● WHAT YOU ARE ASKED TO DO:
Write out the rows exactly as they appear, from the start of the rows through the line that contains "point(214,13)".

● RECORDS TO USE:
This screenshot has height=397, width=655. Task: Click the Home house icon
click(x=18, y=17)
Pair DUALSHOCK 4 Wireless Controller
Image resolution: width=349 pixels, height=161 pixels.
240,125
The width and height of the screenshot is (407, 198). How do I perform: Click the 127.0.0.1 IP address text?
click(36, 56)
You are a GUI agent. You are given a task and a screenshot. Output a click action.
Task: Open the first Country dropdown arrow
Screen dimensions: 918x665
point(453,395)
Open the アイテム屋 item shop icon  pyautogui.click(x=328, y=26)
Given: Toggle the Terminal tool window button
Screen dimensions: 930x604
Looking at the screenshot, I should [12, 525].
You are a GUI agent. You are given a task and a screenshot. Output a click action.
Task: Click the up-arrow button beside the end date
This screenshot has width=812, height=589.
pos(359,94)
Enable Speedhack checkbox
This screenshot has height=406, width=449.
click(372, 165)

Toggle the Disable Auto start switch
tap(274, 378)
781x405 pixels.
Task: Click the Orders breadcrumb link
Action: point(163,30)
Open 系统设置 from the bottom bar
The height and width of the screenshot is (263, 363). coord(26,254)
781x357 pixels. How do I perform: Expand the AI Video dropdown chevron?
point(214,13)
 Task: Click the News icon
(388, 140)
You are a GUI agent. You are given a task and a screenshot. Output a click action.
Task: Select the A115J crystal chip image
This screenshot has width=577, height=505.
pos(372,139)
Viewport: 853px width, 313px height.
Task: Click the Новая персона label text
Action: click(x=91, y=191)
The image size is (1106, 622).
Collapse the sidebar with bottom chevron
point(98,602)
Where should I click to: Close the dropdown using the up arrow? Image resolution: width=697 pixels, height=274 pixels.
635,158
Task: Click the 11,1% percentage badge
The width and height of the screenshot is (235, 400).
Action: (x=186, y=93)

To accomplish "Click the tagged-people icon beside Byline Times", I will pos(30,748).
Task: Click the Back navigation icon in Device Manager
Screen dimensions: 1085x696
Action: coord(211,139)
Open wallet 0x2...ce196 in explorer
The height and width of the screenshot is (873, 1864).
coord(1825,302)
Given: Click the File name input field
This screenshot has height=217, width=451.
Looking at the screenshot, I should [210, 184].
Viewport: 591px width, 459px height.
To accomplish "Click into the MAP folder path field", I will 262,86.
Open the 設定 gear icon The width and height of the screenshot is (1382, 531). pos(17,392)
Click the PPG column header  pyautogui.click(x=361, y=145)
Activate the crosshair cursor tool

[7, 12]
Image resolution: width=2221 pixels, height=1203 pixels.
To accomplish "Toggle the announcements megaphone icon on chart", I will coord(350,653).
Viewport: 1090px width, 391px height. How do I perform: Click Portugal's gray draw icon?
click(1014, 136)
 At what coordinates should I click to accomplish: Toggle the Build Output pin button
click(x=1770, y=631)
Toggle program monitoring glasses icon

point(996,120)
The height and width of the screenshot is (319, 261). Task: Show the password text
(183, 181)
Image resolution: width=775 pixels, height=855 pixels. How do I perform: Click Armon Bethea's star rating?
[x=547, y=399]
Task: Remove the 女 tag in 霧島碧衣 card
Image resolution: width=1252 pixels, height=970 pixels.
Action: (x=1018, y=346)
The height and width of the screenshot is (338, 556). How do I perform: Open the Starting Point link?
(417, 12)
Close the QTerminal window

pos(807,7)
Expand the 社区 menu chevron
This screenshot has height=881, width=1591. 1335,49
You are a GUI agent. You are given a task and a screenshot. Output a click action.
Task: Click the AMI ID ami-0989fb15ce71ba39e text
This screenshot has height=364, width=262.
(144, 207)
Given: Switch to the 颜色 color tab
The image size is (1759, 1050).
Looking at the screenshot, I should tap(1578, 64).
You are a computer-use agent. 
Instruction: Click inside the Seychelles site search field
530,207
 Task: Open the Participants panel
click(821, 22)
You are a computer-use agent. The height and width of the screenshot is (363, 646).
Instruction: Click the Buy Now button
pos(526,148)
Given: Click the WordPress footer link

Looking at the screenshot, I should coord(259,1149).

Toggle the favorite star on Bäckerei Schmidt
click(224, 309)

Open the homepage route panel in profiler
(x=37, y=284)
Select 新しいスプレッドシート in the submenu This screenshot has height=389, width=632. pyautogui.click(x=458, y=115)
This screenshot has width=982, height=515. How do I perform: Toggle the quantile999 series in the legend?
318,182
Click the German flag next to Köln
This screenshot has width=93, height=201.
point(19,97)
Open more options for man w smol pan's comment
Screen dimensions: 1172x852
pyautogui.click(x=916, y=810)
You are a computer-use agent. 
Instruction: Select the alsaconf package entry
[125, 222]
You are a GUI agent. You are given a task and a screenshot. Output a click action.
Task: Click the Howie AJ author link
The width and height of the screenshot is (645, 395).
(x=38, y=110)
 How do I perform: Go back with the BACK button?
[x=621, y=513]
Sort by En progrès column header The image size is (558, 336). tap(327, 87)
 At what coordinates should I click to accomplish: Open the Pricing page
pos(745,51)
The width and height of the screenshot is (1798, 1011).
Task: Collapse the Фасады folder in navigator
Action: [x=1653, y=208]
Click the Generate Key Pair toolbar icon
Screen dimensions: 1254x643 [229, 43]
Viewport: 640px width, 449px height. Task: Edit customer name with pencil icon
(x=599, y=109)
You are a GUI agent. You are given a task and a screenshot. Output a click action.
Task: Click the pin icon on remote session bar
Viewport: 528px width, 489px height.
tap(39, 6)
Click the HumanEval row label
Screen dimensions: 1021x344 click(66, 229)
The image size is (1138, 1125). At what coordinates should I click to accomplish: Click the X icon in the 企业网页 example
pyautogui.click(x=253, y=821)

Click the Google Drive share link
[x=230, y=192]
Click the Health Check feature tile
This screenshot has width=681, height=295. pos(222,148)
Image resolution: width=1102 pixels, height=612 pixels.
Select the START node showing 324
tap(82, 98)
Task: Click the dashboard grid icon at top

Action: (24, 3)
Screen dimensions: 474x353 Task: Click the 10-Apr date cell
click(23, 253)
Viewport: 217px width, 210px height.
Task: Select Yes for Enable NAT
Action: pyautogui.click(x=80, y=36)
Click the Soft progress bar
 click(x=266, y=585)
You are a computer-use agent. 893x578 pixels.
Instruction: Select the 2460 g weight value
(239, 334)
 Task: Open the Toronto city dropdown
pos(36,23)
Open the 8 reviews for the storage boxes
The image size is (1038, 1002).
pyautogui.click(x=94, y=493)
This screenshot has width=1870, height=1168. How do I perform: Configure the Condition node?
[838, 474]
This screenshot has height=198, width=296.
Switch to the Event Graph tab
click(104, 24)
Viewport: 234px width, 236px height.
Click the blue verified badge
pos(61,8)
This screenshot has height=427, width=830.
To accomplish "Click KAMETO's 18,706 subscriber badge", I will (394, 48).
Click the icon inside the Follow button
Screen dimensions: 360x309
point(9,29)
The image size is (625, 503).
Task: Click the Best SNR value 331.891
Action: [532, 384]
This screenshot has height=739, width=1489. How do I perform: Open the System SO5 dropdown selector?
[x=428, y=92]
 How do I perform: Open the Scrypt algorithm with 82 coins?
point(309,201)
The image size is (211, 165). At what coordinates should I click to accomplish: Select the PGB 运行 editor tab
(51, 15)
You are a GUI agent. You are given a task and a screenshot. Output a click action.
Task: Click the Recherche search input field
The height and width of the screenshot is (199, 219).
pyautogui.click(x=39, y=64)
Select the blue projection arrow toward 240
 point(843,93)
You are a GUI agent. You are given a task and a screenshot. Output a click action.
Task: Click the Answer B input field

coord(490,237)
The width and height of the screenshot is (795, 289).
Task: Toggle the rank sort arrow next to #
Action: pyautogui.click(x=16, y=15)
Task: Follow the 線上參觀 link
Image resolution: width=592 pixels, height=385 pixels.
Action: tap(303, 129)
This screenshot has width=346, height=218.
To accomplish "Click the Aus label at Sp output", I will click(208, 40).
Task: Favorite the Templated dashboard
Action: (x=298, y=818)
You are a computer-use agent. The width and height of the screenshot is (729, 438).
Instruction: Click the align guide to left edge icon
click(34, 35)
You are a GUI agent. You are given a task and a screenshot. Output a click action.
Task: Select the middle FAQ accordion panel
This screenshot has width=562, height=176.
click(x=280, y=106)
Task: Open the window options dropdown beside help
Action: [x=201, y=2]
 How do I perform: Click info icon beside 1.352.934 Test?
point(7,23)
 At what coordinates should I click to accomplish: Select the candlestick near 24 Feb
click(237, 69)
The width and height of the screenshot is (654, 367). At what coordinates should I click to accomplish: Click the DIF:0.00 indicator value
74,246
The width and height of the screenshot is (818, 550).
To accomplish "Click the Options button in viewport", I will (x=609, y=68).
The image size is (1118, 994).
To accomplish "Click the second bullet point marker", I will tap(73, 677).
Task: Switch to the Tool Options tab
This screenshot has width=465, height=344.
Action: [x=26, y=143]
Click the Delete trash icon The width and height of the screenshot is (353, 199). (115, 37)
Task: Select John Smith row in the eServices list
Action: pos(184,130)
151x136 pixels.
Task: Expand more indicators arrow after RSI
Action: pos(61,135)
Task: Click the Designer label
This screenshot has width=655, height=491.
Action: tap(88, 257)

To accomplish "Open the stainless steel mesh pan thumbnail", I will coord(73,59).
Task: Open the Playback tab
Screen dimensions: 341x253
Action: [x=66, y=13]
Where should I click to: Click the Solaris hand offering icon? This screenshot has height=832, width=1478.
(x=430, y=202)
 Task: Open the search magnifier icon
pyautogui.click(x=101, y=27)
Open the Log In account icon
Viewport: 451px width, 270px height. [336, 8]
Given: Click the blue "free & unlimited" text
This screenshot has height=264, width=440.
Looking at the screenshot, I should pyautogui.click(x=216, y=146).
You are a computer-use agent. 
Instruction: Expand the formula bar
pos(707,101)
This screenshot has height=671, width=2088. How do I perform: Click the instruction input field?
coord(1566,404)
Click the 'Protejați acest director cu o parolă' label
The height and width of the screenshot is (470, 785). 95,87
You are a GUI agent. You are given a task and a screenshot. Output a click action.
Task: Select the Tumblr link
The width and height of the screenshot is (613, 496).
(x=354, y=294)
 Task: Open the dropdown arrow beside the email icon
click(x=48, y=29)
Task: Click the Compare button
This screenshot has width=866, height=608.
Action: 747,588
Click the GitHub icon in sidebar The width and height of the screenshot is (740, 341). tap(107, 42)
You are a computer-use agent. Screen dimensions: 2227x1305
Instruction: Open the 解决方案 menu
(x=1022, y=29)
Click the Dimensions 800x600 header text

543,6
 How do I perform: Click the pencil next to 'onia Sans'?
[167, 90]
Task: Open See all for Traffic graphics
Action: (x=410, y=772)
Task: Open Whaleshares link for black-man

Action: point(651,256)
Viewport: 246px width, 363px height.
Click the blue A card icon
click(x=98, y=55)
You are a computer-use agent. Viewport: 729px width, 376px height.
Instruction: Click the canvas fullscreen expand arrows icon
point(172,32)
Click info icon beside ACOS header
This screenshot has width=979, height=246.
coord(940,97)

● WORKED SOLUTION:
This screenshot has height=397, width=655. Task: Click the Home house icon
click(x=18, y=17)
Pair DUALSHOCK 4 Wireless Controller
Image resolution: width=349 pixels, height=161 pixels.
240,125
The width and height of the screenshot is (407, 198). How do I perform: Click the 127.0.0.1 IP address text?
click(36, 56)
You are a GUI agent. You are given a task and a screenshot. Output a click action.
Task: Open the first Country dropdown arrow
Screen dimensions: 918x665
point(453,395)
Open the アイテム屋 item shop icon  pyautogui.click(x=328, y=26)
Given: Toggle the Terminal tool window button
Screen dimensions: 930x604
Looking at the screenshot, I should [12, 525].
You are a GUI agent. You are given a task and a screenshot. Output a click action.
Task: Click the up-arrow button beside the end date
This screenshot has width=812, height=589.
pos(359,94)
Enable Speedhack checkbox
This screenshot has height=406, width=449.
click(372, 165)

Toggle the Disable Auto start switch
tap(274, 378)
781x405 pixels.
Task: Click the Orders breadcrumb link
Action: point(163,30)
Open 系统设置 from the bottom bar
The height and width of the screenshot is (263, 363). coord(26,254)
781x357 pixels. How do I perform: Expand the AI Video dropdown chevron?
point(214,13)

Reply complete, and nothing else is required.